飛翔

日々の随想です

棟梁


 西岡常一(にしおか・つねかず)棟梁。法隆寺の棟梁で、最後の宮大工棟梁と呼ばれる名棟梁。

職人といわれる人はどれぐらいいるのだろうか?
 子供の頃住んでいた渋谷の家は,名人棟梁と言われた人が建てた。
 棟梁は住み込みをいれて数十人の職人をかかえる大きな大工だった。親方は眼光するどい人で、吼えていた犬まで親方のひとにらみで吼えるのをやめたと言うほどの人だった。

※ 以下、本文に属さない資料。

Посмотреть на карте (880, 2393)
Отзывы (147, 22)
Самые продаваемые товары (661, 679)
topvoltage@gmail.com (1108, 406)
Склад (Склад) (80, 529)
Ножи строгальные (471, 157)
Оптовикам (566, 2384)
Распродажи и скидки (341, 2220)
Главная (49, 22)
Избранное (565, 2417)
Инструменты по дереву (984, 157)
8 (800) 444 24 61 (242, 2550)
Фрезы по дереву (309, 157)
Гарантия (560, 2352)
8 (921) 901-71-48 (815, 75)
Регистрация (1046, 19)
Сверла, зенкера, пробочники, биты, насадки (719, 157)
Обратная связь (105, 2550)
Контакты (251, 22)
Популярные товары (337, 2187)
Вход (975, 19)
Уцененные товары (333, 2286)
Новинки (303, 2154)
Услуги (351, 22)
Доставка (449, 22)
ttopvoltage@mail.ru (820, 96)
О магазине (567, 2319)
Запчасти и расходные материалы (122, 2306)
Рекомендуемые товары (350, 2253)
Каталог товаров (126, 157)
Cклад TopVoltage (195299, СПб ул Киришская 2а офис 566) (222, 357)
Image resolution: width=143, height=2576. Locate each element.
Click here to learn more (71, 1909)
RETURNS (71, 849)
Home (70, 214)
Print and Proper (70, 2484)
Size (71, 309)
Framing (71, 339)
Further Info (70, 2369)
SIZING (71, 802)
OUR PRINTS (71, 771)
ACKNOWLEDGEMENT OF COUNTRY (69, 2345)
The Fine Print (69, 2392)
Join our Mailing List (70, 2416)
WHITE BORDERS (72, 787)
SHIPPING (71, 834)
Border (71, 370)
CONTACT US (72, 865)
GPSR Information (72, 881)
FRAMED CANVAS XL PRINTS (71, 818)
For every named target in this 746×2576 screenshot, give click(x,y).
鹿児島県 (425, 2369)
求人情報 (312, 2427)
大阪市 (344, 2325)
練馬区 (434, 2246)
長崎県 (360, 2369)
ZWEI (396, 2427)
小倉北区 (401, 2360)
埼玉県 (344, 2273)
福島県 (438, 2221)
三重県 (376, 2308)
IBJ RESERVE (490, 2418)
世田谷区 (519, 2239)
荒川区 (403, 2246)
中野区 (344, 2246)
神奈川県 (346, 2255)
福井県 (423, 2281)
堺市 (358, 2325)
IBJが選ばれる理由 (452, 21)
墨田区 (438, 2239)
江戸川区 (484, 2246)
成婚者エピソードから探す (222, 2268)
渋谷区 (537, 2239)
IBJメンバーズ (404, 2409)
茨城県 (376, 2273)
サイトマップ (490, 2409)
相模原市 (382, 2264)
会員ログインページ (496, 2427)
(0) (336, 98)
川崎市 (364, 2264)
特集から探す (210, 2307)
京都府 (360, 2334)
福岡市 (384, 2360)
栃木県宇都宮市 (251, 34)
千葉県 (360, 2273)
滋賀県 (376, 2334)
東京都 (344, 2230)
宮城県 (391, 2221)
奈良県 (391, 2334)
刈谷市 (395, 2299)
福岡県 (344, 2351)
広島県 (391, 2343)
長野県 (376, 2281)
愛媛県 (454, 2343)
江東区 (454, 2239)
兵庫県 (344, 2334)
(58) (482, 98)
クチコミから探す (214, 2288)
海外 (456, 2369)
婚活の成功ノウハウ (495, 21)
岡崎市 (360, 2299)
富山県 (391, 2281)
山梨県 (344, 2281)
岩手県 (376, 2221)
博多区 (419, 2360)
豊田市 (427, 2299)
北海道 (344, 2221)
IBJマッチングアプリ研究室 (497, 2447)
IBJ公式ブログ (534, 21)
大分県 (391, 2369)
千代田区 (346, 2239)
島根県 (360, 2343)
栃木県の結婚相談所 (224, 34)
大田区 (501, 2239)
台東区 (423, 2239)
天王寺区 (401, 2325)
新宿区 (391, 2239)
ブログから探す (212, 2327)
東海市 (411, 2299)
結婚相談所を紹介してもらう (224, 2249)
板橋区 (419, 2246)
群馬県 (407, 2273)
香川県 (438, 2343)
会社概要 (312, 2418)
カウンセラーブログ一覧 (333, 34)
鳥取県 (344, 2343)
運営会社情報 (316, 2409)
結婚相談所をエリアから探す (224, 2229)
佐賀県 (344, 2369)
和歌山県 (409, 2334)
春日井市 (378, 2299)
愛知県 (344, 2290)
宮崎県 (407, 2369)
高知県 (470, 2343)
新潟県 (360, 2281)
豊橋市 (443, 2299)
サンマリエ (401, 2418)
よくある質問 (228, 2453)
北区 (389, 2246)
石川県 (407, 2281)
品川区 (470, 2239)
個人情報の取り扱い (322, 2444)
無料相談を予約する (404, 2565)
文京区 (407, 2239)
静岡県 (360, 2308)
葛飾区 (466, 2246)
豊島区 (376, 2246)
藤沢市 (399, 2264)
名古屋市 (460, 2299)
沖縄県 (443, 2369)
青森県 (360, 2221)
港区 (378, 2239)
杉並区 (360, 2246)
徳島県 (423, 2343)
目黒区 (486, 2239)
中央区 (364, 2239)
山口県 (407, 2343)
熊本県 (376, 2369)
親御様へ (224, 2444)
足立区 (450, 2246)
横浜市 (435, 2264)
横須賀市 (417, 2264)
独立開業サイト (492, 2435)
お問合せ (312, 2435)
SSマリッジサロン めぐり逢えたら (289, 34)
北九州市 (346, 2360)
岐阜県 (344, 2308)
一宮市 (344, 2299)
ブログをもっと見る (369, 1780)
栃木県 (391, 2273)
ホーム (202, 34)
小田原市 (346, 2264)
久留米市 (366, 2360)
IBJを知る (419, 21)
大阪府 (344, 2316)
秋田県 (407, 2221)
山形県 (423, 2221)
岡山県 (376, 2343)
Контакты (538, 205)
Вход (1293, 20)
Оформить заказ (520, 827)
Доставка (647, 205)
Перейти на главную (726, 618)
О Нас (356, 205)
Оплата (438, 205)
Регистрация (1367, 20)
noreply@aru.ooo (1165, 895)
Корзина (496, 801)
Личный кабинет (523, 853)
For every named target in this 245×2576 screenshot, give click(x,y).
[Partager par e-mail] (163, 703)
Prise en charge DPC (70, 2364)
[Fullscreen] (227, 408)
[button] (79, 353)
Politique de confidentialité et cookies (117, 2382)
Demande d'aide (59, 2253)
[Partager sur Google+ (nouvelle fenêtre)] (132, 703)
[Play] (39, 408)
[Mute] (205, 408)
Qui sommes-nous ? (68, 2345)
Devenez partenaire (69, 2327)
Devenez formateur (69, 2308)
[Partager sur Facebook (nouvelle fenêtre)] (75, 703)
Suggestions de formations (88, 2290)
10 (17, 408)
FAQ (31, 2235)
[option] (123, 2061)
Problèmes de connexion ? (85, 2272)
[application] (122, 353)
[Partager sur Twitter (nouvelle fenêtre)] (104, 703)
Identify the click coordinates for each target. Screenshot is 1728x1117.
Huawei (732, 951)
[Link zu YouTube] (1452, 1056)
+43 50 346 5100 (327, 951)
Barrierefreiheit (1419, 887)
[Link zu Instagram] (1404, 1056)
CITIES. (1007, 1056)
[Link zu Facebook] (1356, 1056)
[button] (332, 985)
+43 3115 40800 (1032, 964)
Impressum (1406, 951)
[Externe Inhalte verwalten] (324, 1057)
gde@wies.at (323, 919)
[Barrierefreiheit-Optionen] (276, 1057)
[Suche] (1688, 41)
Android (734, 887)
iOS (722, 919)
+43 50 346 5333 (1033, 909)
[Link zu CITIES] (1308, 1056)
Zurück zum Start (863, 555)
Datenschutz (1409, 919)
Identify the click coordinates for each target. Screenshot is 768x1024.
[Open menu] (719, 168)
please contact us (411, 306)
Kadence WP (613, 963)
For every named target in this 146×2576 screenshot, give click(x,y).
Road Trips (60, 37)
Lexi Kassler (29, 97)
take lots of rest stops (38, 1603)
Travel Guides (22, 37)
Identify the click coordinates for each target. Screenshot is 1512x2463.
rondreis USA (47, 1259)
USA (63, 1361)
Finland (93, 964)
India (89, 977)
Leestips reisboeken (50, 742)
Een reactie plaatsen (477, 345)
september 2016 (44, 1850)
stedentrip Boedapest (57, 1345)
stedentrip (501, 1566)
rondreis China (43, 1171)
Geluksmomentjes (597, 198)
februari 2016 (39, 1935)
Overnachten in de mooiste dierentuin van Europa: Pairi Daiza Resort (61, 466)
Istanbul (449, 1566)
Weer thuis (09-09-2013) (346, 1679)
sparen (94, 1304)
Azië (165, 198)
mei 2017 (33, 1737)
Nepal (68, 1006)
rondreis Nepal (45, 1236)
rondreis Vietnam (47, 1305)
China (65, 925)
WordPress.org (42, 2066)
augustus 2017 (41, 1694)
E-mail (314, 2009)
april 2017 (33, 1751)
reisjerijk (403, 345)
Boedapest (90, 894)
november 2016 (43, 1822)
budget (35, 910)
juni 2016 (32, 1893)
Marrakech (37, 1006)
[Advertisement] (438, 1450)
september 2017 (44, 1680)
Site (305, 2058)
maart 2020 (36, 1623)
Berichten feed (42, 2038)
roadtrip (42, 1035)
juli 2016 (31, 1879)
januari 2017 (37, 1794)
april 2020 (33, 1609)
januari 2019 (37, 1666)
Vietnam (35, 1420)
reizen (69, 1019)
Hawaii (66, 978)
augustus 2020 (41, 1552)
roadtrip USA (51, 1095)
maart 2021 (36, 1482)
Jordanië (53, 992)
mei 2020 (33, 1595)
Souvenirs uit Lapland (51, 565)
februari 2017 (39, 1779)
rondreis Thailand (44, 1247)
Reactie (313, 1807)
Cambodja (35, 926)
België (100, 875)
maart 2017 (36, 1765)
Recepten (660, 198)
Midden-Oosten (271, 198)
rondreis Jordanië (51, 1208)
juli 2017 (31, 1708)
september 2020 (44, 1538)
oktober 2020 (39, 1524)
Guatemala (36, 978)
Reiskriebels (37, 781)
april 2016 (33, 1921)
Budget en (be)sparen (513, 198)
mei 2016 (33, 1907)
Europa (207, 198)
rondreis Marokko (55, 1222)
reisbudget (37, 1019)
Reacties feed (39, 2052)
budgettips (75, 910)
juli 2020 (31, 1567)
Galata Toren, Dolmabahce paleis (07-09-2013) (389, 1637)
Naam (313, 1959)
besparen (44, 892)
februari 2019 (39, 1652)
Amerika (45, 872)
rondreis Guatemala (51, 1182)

 職人は皆そろいの印半纏(しるしばんてん)を着てきびきびとして、それはそれはいなせな男ぶりだった。

 かんなで柱を削るときは芸術品をみるようだった。
 シューっと一気に端から端まで削ると一枚の薄紙のような木の一片が残った。
 削るたびに神々(こうごう)しいような木の香りがただようのだった。

 親方が現場にやってくると空気がぴんと張り詰めて若い衆などはふるえあがっていた。
 少しの手抜きもミスも許さない人だった。
 左官屋などは完成した壁をもう一度一から塗りなおせと怒鳴られて泣いていた。

 その親方のもとで出来上がった家は百年以上経ってもどこも狂いがないと自負するだけのものだった。
 アフターケアーとでも言うのだろうか、突然、前触れもなく親方はやってきて、建て付けをチェックしに来る。自分の仕事にとことん責任を持つのである。
 大風のとき、雨台風のとき、必ず家の様子をみにきてくれたのも親方だった。それは親方が亡くなるまで続いた。
 親方の葬儀のときは大工職人、下請け、左官から畳屋まで全員が棟梁の屋号が入ったそろいの印半纏を着て町内一周するほどの列が出来、江戸前の大工の棟梁の死を悼んだのだった。

 関東地方、大雨だと聞く。渋谷の実家の様子が気になるが、あの名棟梁の建てた家だから、大丈夫だろう。
 懐かしい家と、今は亡き棟梁の姿が目に浮かぶ。